Note: Local artist and beloved McMenamins contributor Joe Cotter passed away on Saturday, March 31, 2012. This is the second post in honor of his lovely, magical artwork that can be found throughout McMenamins' establishments. We have lost a friend and one of the color masters of the company. Cheers, Joe.
From McMenamins Artist Jenny Joyce:
Losing Joe is still something I am still having trouble believing. He is the reason I started working for McMenamins, and he was also a founding member of Artback, our artists' co-op in Estacada, Ore.
Did you know that he led the fight to reinstate community murals in Portland? That battle lasted almost 10 years, I believe, and Joe, being Joe, would not let it rest until the issue was resolved fairly. He put in untold hours hammering away at the legalities. He was tenacious in that battle. He was also such a hardworking artist. He never took a short cut, always did what needed to be done without compromise.

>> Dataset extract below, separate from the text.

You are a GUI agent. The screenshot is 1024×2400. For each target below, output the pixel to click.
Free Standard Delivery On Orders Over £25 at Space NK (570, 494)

He was also one of the smartest people I have ever met.
From McMenamins Artists Myrna Yoder:
Joe Cotter was a man of excellence. He held himself to a very high standard of quality, from his artwork to how he walked with the people around him. He valued justice and was quick to champion a cause if he felt it worthy, without a thought of what it would cost him. He was a man of wisdom and insight. He had the ability to honor and be attentive to the smallest details. He was creative beyond belief, and he brought that creativity to everything he did. He was also gentle and loving and I believe he held his wife Kolieha and his sons Noah and Leon, to be his biggest treasures.
When I think of Joe, I will always carry a picture of him in my mind painting a mural at the Crystal Ballroom. There was no heat. The only lights were halogens that were connected to outlets by hundreds of feet of extension cords. These lights would be pointed at where we were working, having the effect of a spotlight on a stage. Joe would be balanced on a rickety old six-foot wooden stepladder that was perched on top of a 12-foot scaffolding that would bounce slightly anytime anyone walked across the floating ballroom floor. In Joe's hand would be a tiny brush and sitting on the rungs of the ladder were multitudes of little cups of paint threatening to tumble down at any moment. In this picture, he is reaching out, too far to be wise. Any person in their right mind would hold their breath when witnessing this scene. Surely any moment all would collapse in disaster and mayhem. It never did, and the results of this tortuous painting method would be beautiful.
Joe was not someone to do things the easy way. He was also not someone to take short cuts. The Crystal murals were perfect examples of who he was as an artist and a man. These were big murals, high off the ground. No one would ever be able to get up truly close to them. But that didn't matter to Joe. Everything was detailed. Both murals are filled with a crowd of characters, as well as many of his other paintings. Often times the people were pulled from historical reference and many times he included his family and friends in the paintings. That is also why he painted with a small brush. He could have worked larger and painted with bigger brushes, but then he couldn't get the detail and the results that he wanted to get. He understood that these paintings could be on those walls for a very long time. He couldn't get himself to do simple compositions or dumb down a design just because he wasn't going to get paid much for it. His paintings had a tendency to have a jewel-like tapestry feel to them. The faces and the figures seem to pulse and dance and come to life as you are drawn into Joe's world, Joe's painting.
It is what made him such a great artist. He couldn't, even when he wanted to, give less than his best. I could give you many examples of how that reflected through all the threads of his life. But, for now, it is enough to say that he was a special person who brought something special to everything and everyone, and he left us far too soon.
From McMenamins Artist Olivia Behm:
I remember one of the first times I worked with Joe was at the Ram's Head pub in NW Portland, when we were painting murals around the inside. I arrived onsite early one morning to work on my wall section and found Joe, the only other artist working that day. I didn't really know him that well yet, so I jumped to conclusions when I saw him with an empty wine bottle next to him. I thought to myself, "Wow, that's a radical, artisty thing to do! -- polish off a whole bottle of wine before 8 a.m.!"
Later that morning, as I was studying his mural, I noticed the row of Edgefield wine bottles he had painted and realized he was using the bottle not as a replacement for morning coffee, but as a model for his painting! I've used many an empty bottle since then for my own paintings.
* All photos were taken during a McMenamins artist retreat at Cascade Head, OR, in October, 2011.